The parsnips I seeded a few weeks ago are just starting to germinate and so are the carrots.
Next week it’s going to be time to till in my crimson clover cover crop where the peppers and eggplants will go.  I hate to do it be cause the blossoms are so pretty and the bees are enjoying them.  But it has to happen soon.


  1. Zone 8 here in Eugene. General climate characteristics are an erratic cool spring with the potential for extended periods of cool rain. Then a dry summer, often with very little rainfall from the middle of June through to October. November sees the rain return in earnest. Winters are usually without appreciable snow. Temperatures below 15F are rare, and represent a hard freeze in our region. The long dry summer and fall make the region one of the best seed-growing regions, especially for brassicas (and grass seed).

  2. Gary- Great minds think alike! As my blog reveals, I did the same thing last weekend. I am trying Black Plum for the first time too. It will be interesting to compare notes on it. You are also ahead of me in planting. It’s a good gardener that plants the same weekend that they shop :)

  3. Bingo, Gary:

    75f the rest of the week as the worm turns. Pineapple is currently our favorite slicer; I hope you like one of those newbies even better so we can go there. Did you use scallions for your soil trials or what?

    1. I’m hoping the warm weather will start my squash sprouting. So far nothing is up.

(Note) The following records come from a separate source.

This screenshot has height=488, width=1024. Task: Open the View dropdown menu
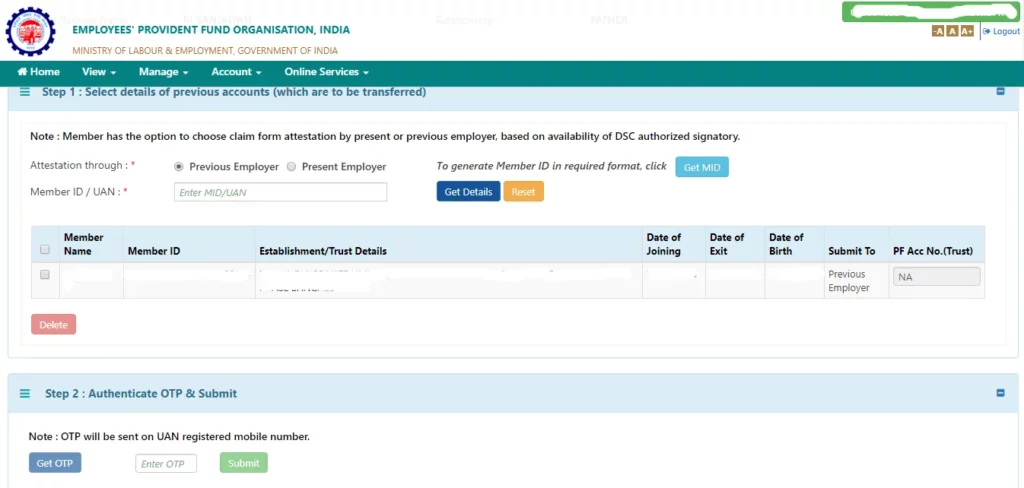click(x=99, y=72)
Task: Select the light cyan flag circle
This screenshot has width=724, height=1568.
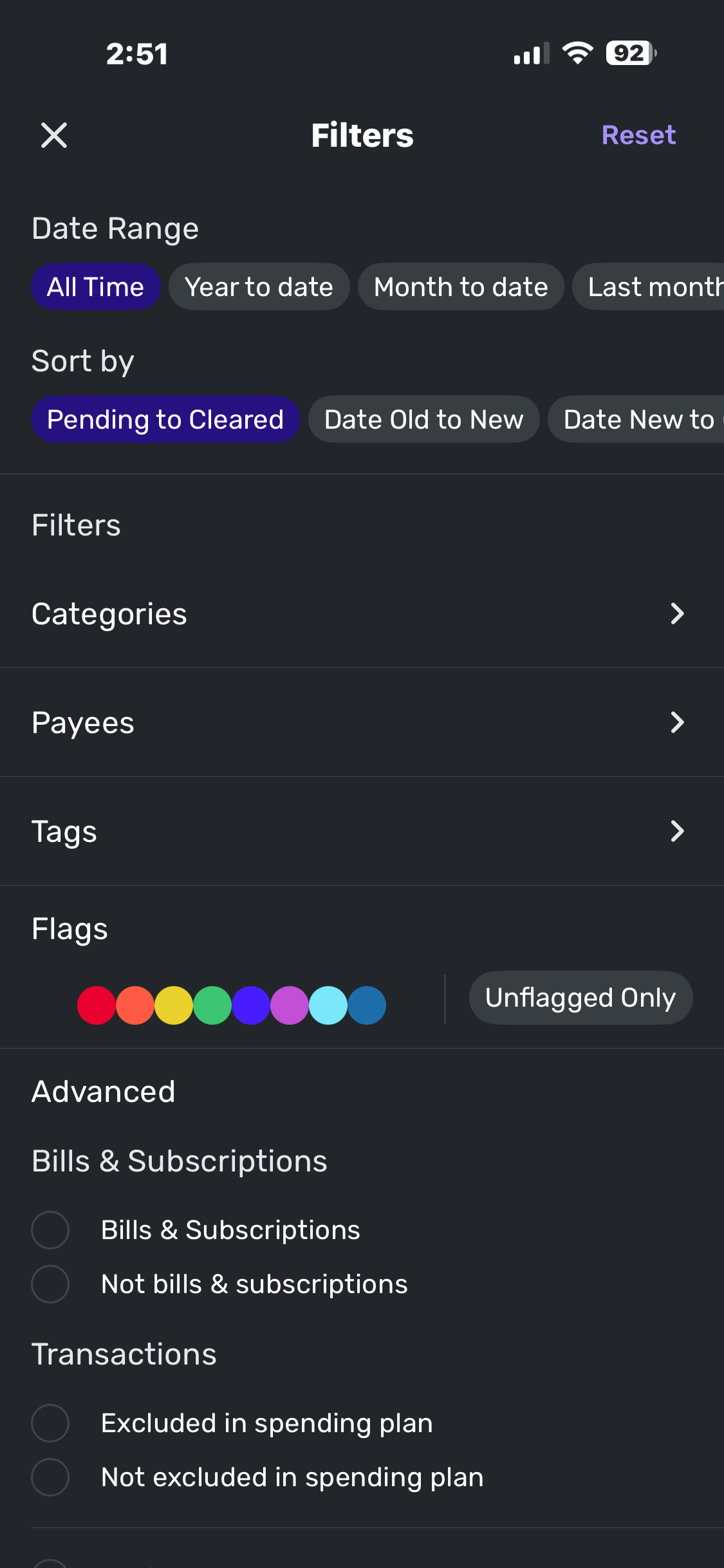Action: point(328,1005)
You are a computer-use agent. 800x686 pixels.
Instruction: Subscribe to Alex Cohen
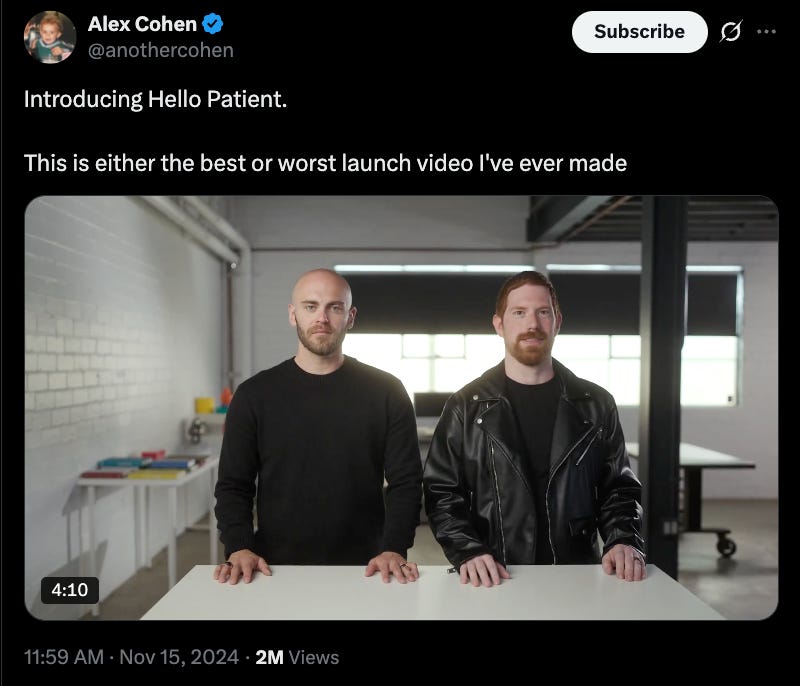[x=639, y=32]
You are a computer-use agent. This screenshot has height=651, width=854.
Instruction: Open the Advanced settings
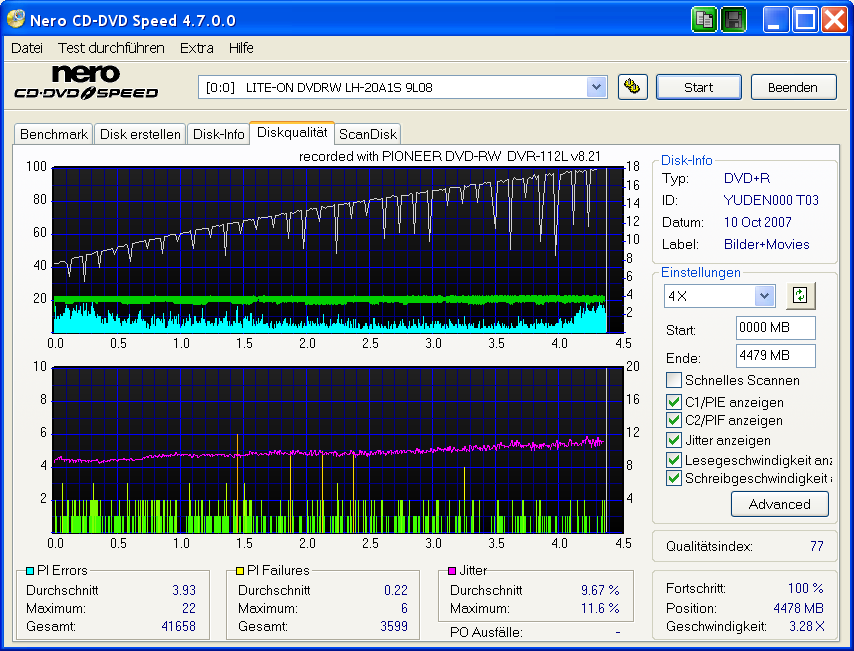(779, 504)
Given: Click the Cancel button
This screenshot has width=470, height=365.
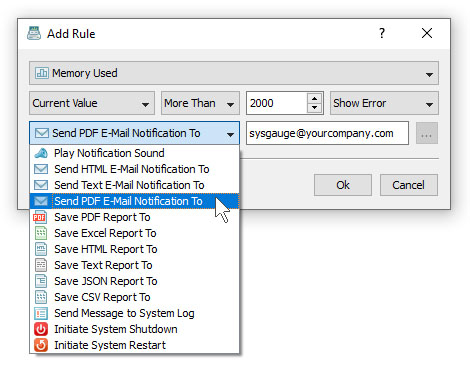Looking at the screenshot, I should tap(409, 185).
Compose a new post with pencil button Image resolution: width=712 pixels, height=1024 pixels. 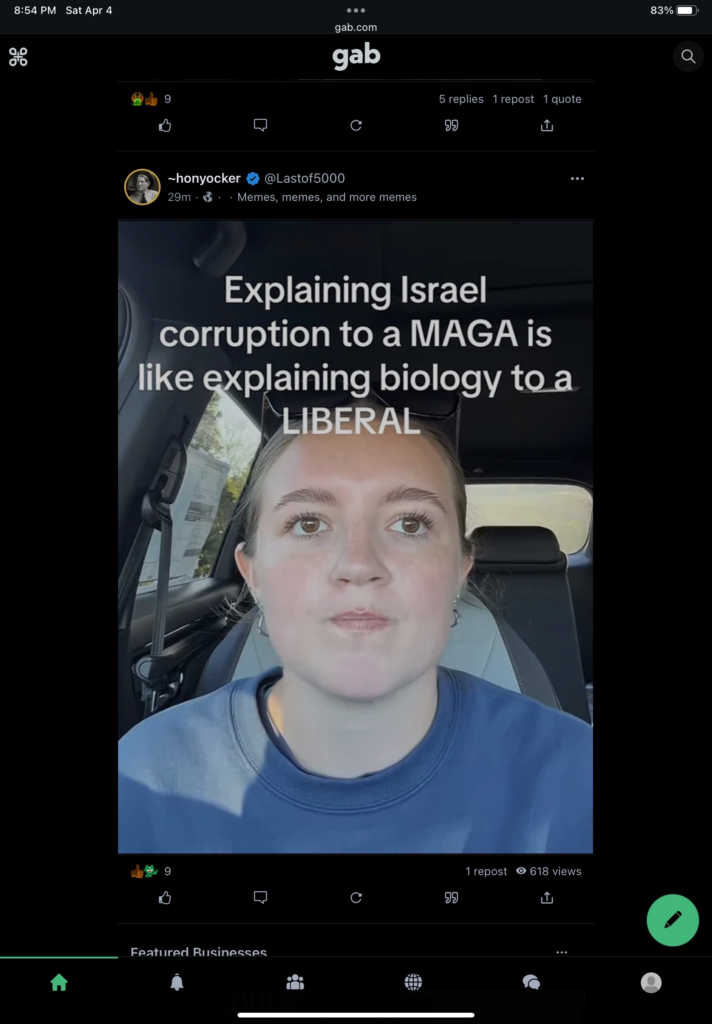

My trial pots are still sitting with last years’s spinach in them… I’m thinking about carrots, because as you pointed out – vertical habit is good. If the symps are still in there – the carrot roots will care more than the onions.

  4. Hi, Gary –
    You’ve got tomatoes in already?? I’m envious – I’m just an hour North in Sweet Home, and except for two 70deg. days earlier in the month, it’s been cold, rainy and the only plants that are happy are my peas, kale, broccoli and lettuce. I have more than a dozen tomato & pepper and a couple eggplant in the greenhouse (a plastic-covered shed that is not exactly warm at night), but it looks like another week of rain and cool until Memorial Day… bummer summer coming up??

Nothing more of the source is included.